Selon un témoin présent lors de l’événement, l’imam Kindo a été arrêté vers 14h, à la veille de la célébration de l’Aïd, par des agents encagoulés mêlant policiers et militaires. « L’opération a été violente : les fidèles présents ont tenté de s’interposer, créant une atmosphère de tension palpable », a rapporté ce proche.

D’autres témoignages évoquent des blessés parmi les croyants lors de l’interpellation. Deux jours plus tôt, un enregistrement audio de l’imam, largement diffusé sur les réseaux sociaux, le montrait en train de dénoncer l’adoption du projet de loi sur les libertés religieuses. Il y mettait en garde les autorités : « Avant d’agir, interrogez-vous sur les conséquences de vos décisions. »

Ses propos incluaient également un avertissement solennel : « Que personne, quel que soit son rang, ne tente d’interdire les prières dans les espaces publics. Ni les chefs ni les hommes forts ne possèdent le pouvoir de Dieu. »

manifestations et réactions dans la communauté musulmane

L’annonce de son arrestation a provoqué une vague d’émotion au sein de la communauté. Des centaines de musulmans se sont rassemblés à Ouagadougou pour exiger sa libération. La manifestation, dispersée par les forces de l’ordre à l’aide de gaz lacrymogènes, a illustré l’ampleur du mécontentement.

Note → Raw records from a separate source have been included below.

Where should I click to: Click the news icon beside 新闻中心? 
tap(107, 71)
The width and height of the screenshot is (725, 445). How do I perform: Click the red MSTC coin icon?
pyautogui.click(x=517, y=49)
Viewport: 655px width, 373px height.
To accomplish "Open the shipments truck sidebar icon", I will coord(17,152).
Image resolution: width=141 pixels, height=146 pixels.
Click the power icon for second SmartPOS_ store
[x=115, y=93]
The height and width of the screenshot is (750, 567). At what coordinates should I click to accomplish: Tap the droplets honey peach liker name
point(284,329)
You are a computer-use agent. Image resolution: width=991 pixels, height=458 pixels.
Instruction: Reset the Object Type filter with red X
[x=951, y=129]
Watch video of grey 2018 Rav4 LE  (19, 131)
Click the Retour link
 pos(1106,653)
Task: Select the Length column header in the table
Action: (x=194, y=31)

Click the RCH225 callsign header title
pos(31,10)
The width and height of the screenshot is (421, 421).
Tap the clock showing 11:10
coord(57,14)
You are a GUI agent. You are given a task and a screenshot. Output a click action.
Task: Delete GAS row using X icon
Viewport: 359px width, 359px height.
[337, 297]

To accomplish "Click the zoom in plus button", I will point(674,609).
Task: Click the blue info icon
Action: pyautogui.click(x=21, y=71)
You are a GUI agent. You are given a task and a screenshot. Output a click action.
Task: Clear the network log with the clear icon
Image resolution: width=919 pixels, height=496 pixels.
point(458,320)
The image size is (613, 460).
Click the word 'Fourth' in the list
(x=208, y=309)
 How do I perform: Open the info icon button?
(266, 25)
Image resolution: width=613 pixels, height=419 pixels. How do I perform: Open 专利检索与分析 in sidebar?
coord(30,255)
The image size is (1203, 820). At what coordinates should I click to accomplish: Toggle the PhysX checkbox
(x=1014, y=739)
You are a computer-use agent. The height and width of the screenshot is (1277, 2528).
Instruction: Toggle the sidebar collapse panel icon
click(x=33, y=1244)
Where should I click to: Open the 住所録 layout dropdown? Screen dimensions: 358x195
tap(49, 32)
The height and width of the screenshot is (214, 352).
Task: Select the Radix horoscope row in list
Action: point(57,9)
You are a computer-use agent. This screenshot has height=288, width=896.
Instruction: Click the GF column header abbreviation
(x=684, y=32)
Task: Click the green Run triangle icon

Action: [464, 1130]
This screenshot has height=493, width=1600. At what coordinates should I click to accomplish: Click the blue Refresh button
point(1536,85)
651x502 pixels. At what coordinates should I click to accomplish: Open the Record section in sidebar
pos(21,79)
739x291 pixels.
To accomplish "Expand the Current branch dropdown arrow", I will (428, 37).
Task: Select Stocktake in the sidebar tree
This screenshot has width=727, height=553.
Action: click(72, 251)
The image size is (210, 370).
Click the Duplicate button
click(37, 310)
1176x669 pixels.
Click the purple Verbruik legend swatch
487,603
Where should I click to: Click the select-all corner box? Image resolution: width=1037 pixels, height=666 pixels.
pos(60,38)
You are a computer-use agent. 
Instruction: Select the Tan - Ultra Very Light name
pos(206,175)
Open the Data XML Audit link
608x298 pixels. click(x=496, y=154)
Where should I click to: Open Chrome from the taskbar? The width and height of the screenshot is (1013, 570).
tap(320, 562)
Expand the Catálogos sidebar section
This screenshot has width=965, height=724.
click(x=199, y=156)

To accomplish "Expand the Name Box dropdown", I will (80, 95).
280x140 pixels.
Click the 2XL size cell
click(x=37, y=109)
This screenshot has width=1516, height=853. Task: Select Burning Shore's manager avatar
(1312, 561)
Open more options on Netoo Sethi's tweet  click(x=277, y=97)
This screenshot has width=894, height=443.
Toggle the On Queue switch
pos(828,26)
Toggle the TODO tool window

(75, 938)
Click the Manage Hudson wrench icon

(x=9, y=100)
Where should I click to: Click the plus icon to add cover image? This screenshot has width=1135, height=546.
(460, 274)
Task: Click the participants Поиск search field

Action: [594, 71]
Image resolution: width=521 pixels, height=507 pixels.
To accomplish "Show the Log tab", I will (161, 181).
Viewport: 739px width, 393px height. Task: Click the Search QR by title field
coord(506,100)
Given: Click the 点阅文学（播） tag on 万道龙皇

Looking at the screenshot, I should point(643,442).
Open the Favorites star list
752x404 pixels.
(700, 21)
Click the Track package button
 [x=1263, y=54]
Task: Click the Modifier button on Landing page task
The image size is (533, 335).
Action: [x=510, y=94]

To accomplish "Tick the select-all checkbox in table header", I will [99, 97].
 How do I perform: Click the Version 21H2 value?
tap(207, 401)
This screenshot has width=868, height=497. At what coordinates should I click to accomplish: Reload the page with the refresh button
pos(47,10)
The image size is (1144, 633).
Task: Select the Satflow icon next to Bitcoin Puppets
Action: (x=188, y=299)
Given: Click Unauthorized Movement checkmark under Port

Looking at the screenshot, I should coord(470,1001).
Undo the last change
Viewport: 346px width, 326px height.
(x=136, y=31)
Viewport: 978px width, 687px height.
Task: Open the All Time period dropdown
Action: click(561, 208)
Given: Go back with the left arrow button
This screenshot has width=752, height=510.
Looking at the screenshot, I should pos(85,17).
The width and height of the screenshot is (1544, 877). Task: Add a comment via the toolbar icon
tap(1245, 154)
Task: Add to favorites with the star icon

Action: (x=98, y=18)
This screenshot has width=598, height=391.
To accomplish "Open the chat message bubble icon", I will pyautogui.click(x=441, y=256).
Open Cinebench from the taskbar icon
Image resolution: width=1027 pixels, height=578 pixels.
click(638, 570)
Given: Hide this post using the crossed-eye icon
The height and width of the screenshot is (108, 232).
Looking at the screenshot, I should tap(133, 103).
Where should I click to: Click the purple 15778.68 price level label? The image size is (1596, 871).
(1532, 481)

La FAIB a appelé au calme, invitant les fidèles à la modération et à la sérénité dans cette épreuve.

silence des autorités et contexte politique

Au lendemain de cette arrestation, alors que la fête de Tabaski (Eid El-Kébir) s’achevait, le calme semblait revenu dans la communauté. Le président burkinabè, Ibrahim Traoré, a marqué l’événement en saluant le travail des forces de sécurité engagées contre le terrorisme. Il a également lancé un avertissement sans équivoque : « Quiconque s’oppose à la stabilité du pays ou tente de décourager nos combattants assumera pleinement les conséquences de ses actes. »

Pour l’heure, aucune déclaration officielle n’a été faite concernant le sort réservé à l’imam Kindo.

le projet de loi controversé sur les libertés religieuses

Le texte adopté en conseil des ministres le 19 mars dernier vise à encadrer les pratiques religieuses afin de prévenir les dérives observées sur les réseaux sociaux. Mariem Sanogo, directrice générale des Affaires religieuses, coutumières et traditionnelles, a expliqué que cette révision s’imposait face à la montée du radicalisme et de l’extrémisme violent. Elle a également évoqué la nécessité de lutter contre les discours de haine en ligne.

Ce projet de loi interdit notamment la construction de lieux de culte dans les administrations publiques, à l’exception des hôpitaux, prisons, casernes et camps militaires. Dans un pays où l’État se veut laïc et garantit l’égalité entre les confessions, cette mesure vise à éviter toute favoritisme. Les autorités ont tenu à préciser que la prière dans l’espace public reste autorisée, dans le respect des croyances d’autrui.

Depuis le changement de régime en 2022, plusieurs voix critiques ont disparu. Les autorités justifient leur politique répressive par la nécessité de lutter contre les groupes jihadistes qui menacent une grande partie du territoire.

Le Burkina Faso est dirigé depuis près de quatre ans par un gouvernement militaire dirigé par le capitaine Ibrahim Traoré.